A Weird-Scientific Serial

By John Martin Leahy

The Story So Far

Milton Rhodes and Bill Carter penetrate the caverns of horror beneath Mount Rainier, and kill a huge demon—an ape-bat—that has attacked them. They rescue Drorathusa, the Sibylline priestess of the Dromans, from being dragged to death by the dying struggles of the ape-bat, and in company with Drorathusa and her companions they wander into a veritable Dante's Inferno beneath sea-level, on their way to Drome. Carter, waking suddenly as the Dromans and he are slumbering, sees a monstrous ghostly shape coming straight toward him from the roof of the cavern.

Chapter 30

The Moving Eyes

I jerked out my revolver; I reached over and gave Rhodes a shake that would have awakened Epimenides himself, then grabbed the electric light and flashed it upon the descending monster.

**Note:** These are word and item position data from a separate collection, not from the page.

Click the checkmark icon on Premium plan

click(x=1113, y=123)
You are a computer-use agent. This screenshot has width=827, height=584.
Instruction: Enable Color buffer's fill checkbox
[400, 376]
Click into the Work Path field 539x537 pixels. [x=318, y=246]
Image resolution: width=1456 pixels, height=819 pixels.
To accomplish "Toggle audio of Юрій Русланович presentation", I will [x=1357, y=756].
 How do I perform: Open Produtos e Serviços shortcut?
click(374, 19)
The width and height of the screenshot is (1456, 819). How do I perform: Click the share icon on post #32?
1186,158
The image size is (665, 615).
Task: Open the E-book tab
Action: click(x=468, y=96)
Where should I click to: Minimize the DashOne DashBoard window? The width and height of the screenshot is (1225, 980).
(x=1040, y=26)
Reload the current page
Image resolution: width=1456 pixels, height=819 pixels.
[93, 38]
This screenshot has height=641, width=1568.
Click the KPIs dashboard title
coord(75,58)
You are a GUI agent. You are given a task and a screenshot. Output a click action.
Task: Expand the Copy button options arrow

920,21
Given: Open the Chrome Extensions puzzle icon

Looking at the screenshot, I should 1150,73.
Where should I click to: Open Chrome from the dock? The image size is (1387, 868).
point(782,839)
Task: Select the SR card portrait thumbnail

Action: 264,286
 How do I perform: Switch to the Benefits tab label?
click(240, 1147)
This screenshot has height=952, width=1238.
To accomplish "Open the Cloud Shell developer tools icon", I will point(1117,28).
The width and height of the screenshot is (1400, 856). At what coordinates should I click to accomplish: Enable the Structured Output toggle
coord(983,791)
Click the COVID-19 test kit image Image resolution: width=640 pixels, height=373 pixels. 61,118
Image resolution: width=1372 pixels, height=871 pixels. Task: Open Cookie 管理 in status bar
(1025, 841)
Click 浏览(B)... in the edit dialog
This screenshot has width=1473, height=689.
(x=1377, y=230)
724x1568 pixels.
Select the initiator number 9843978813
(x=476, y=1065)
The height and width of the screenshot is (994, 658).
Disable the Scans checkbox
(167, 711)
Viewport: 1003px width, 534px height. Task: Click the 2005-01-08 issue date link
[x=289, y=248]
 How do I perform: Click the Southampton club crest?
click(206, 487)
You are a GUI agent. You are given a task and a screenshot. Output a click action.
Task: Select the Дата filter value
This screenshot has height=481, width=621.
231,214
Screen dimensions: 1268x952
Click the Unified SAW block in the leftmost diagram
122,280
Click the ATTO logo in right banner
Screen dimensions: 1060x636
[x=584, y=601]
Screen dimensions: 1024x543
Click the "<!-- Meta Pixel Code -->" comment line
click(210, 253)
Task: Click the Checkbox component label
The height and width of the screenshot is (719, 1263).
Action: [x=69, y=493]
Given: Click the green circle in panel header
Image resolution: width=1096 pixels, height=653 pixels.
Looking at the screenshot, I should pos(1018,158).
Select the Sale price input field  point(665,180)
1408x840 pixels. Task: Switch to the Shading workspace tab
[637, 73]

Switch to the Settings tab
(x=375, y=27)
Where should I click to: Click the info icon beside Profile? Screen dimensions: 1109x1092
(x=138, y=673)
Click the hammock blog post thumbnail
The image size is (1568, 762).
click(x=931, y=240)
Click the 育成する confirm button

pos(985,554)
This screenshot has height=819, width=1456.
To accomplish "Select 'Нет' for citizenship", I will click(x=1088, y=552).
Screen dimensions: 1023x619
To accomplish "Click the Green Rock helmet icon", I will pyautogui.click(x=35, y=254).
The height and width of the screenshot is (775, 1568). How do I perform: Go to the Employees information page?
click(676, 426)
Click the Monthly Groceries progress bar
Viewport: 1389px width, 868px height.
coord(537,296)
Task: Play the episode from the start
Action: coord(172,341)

I could scarcely believe my eyes. Nothing but the empty air. The monster had vanished.

"What's the matter?" came the sudden voice of Rhodes. "What in paradise is going on now?"

I rubbed my eyes and stared upward once more.

"Look there!" said I, pointing.

"Tell me, do you see nothing there?" "There isn't anything there, Bill—now."

"But there was something there a second ago—and it didn't go away."

"What did you see?"

"I thought at first that it was a demon, phosphorescent or something. It was up there. I tell you it was up there. And it was coming down, coming down straight toward this very spot."

"Great Cæsar's spook!" exclaimed Rhodes.

"I can't understand," I told him, "where the thing went. It was there, and the next instant it wasn't."

"Turn off your light," said Rhodes quickly. "Turn it off, Bill."

"Great Zeus, what for? You'd better have your revolver ready."

"Revolver fiddlesticks! Off with it, Bill; off with the light!"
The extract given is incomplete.